- _Actions to take_
**a.** Return the portion of the article on the church handbook update from "Updates also show" to "Salt Lake City.", reproducing it word for word.
**b.** Using the article on the church handbook update, list each sentence of the statement President Russell M. Nelson made during the October general conference.
**c.** Write what comes next in the article on the church handbook update, continuing after its final sentence.

- _Document extract_

********************

Updates also show that vaping medical marijuana is now permitted when authorized as a medical necessity, according to a broad update to the book of policies and instructions published online Friday by the church, which is headquartered in Salt Lake City.
The update also includes a new section counseling church members to seek information from credible, reliable sources. Another section warns against a practice called “energy healing.”
Here’s a brief summary of the biggest changes:
‘Prejudice is not consistent with the revealed word of God’
During the church’s October general conference, President Russell M. Nelson said, “I grieve that our Black brothers and sisters the world over are enduring the pains of racism and prejudice. Today, I call upon our members everywhere to lead out in abandoning attitudes and actions of prejudice. I plead with you to promote respect for all of God’s children.”
Similar language was adopted in a new section added to the handbook Friday.

********************

[Records from a data collection]
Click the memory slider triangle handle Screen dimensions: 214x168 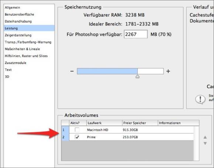(x=137, y=76)
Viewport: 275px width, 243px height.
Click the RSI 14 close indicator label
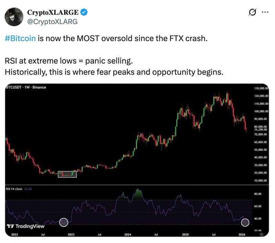14,189
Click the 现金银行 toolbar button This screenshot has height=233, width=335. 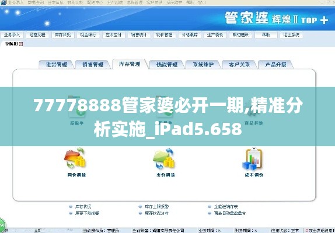[x=88, y=35]
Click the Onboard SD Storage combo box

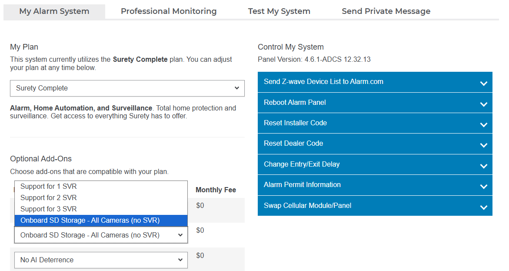coord(101,235)
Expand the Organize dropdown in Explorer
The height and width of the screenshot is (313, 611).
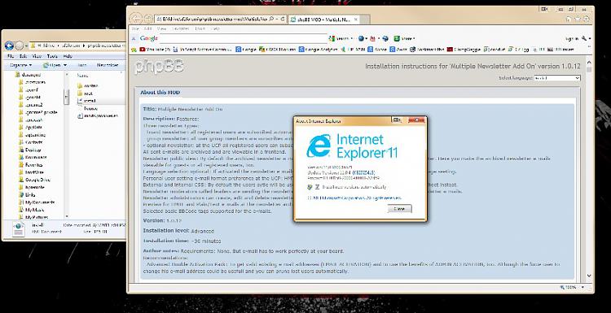tap(20, 65)
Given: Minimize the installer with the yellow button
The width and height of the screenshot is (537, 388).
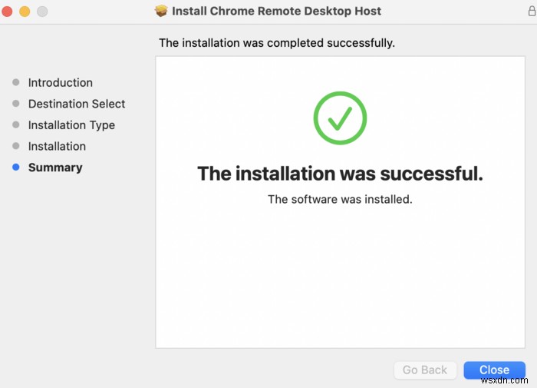Looking at the screenshot, I should (x=25, y=12).
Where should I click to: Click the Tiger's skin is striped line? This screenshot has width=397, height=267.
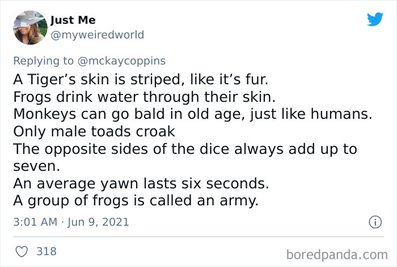136,77
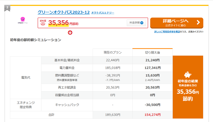This screenshot has width=213, height=122.
Task: Click the red down arrow icon
Action: pos(70,33)
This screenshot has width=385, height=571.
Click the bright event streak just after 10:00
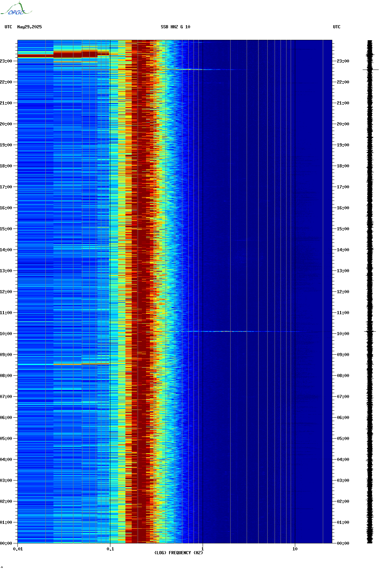pos(227,331)
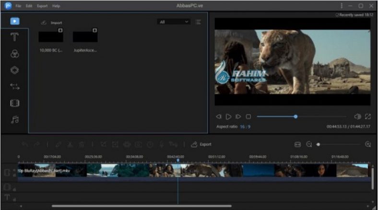Change the 16 : 9 aspect ratio
The width and height of the screenshot is (378, 210).
[x=245, y=127]
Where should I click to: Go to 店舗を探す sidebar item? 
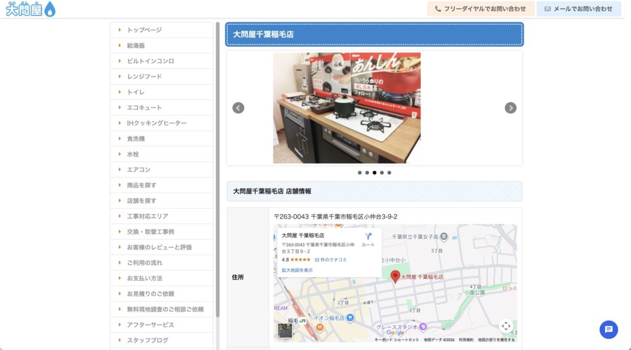click(x=142, y=201)
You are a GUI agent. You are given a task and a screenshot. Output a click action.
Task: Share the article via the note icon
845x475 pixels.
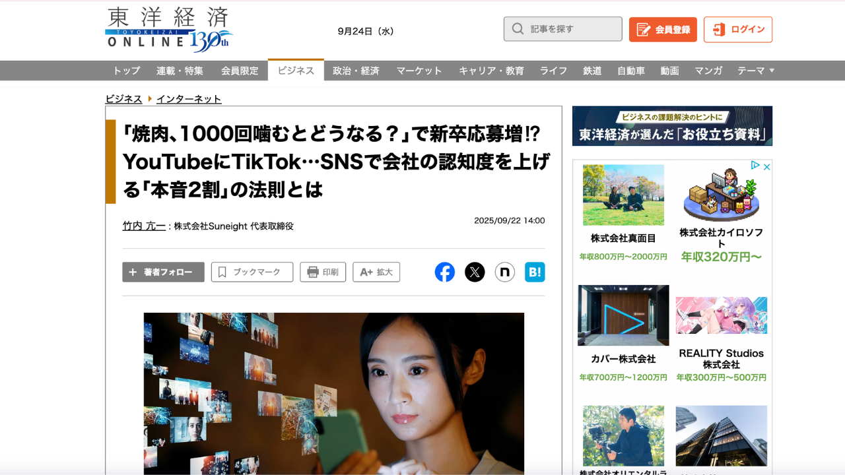point(505,272)
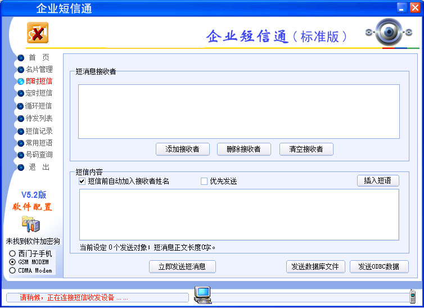
Task: Toggle 短信前自动加入接收者姓名 checkbox
Action: point(82,181)
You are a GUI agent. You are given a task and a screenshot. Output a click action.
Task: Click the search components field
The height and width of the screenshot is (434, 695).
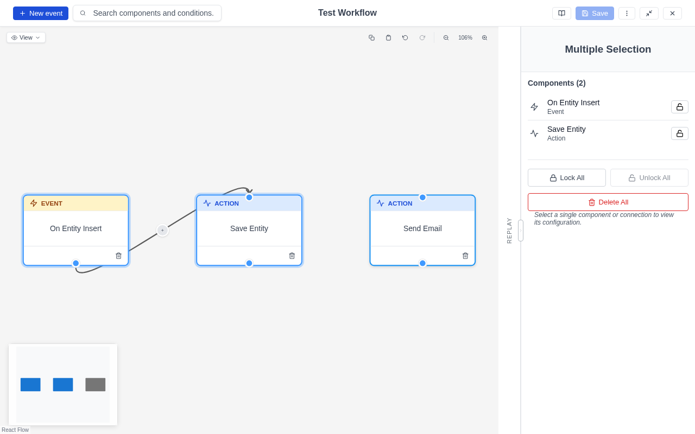[x=147, y=13]
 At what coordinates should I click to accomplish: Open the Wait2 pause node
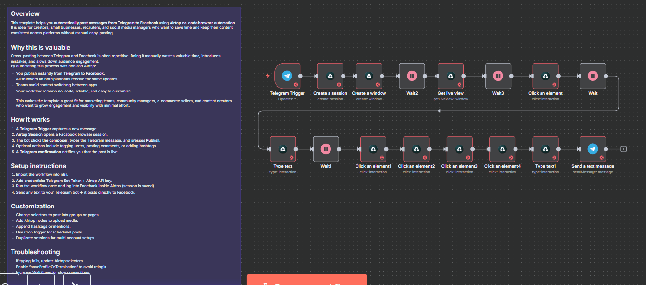[412, 76]
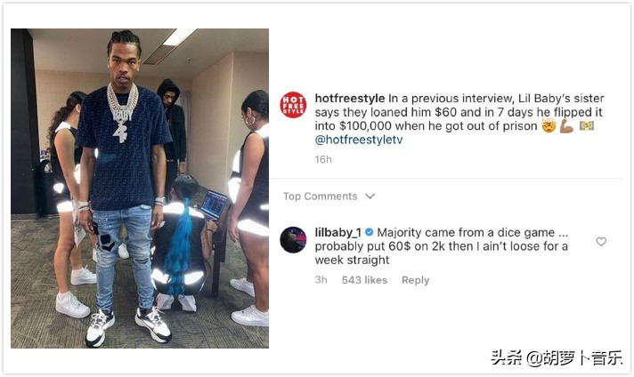Screen dimensions: 634x377
Task: Open the post photo of the man in jeans
Action: [140, 189]
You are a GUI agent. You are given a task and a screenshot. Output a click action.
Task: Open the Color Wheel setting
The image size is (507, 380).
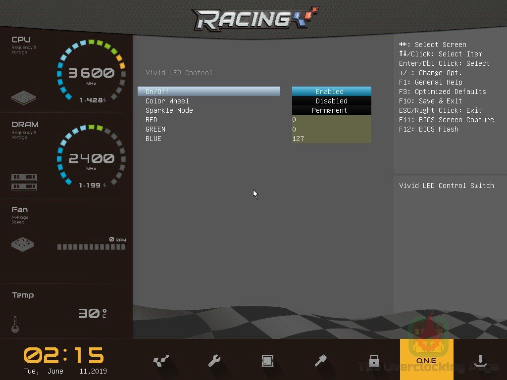tap(167, 101)
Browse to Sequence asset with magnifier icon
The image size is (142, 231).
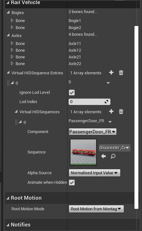(x=113, y=156)
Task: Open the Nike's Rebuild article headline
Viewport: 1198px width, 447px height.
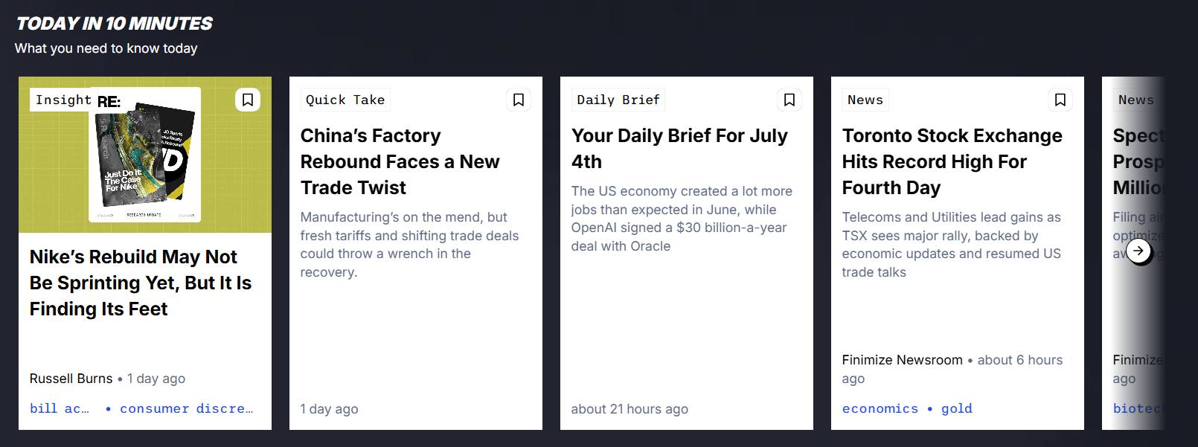Action: (x=141, y=283)
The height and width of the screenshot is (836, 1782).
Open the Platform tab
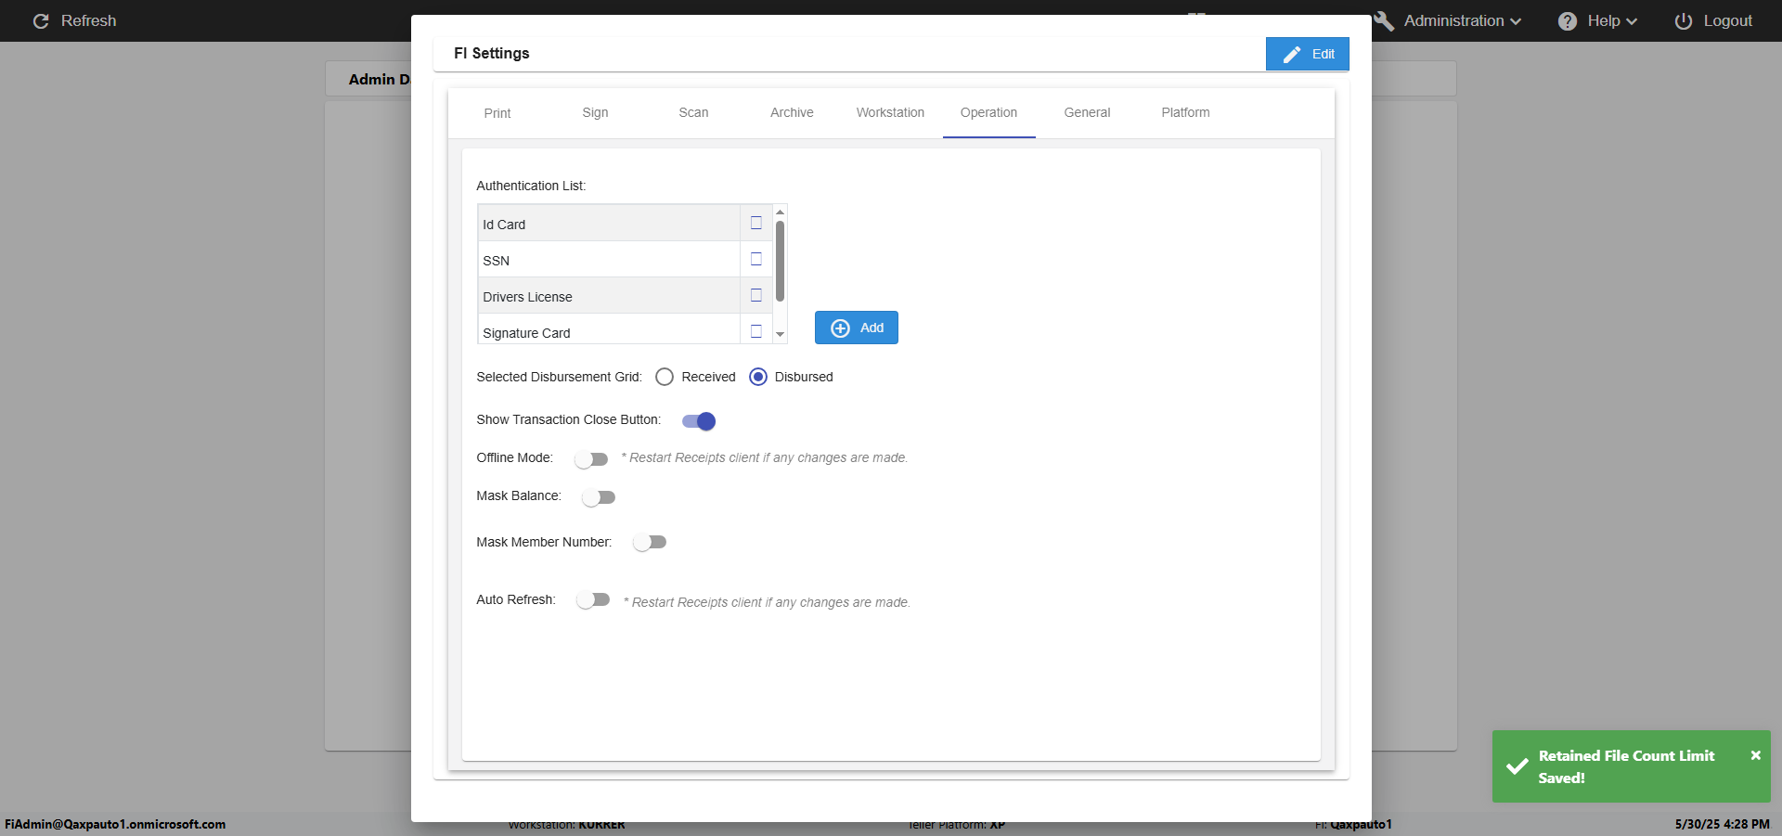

********************

- _Results by task_
**a.**
Updates also show that vaping medical marijuana is now permitted when authorized as a medical necessity, according to a broad update to the book of policies and instructions published online Friday by the church, which is headquartered in Salt Lake City.

**b.**
- "I grieve that our Black brothers and sisters the world over are enduring the pains of racism and prejudice."
- "Today, I call upon our members everywhere to lead out in abandoning attitudes and actions of prejudice."
- "I plead with you to promote respect for all of God's children."

**c.**
“The church calls on all people to abandon attitudes and actions of prejudice toward any group or individual. Members of the church should lead out in promoting respect for all of God’s children. Members follow the Savior’s commandment to love others (see Matthew 22:35–39). They strive to be persons of goodwill toward all, rejecting prejudice of any kind. This includes prejudice based on race, ethnicity, nationality, tribe, gender, age, disability, socioeconomic status, religious belief or nonbelief, and sexual orientation.”
President Dallin H. Oaks, first counselor in the First Presidency, said during October’s conference that church members should “root out racism.” A few weeks later, he encouraged BYU students to “heed our prophet’s call” to end racism.
Church leaders added a medical marijuana section to the handbook for the first time in an update published in July. Friday’s update added new clarifications.
“The church does not approve of vaping marijuana unless the medical provider has authorized it based on medical necessity,” the handbook says. It also states that church members should follow “dosage and mode of administration from the physician or other authorized medical provider.”
The church continues to oppose recreational use of marijuana.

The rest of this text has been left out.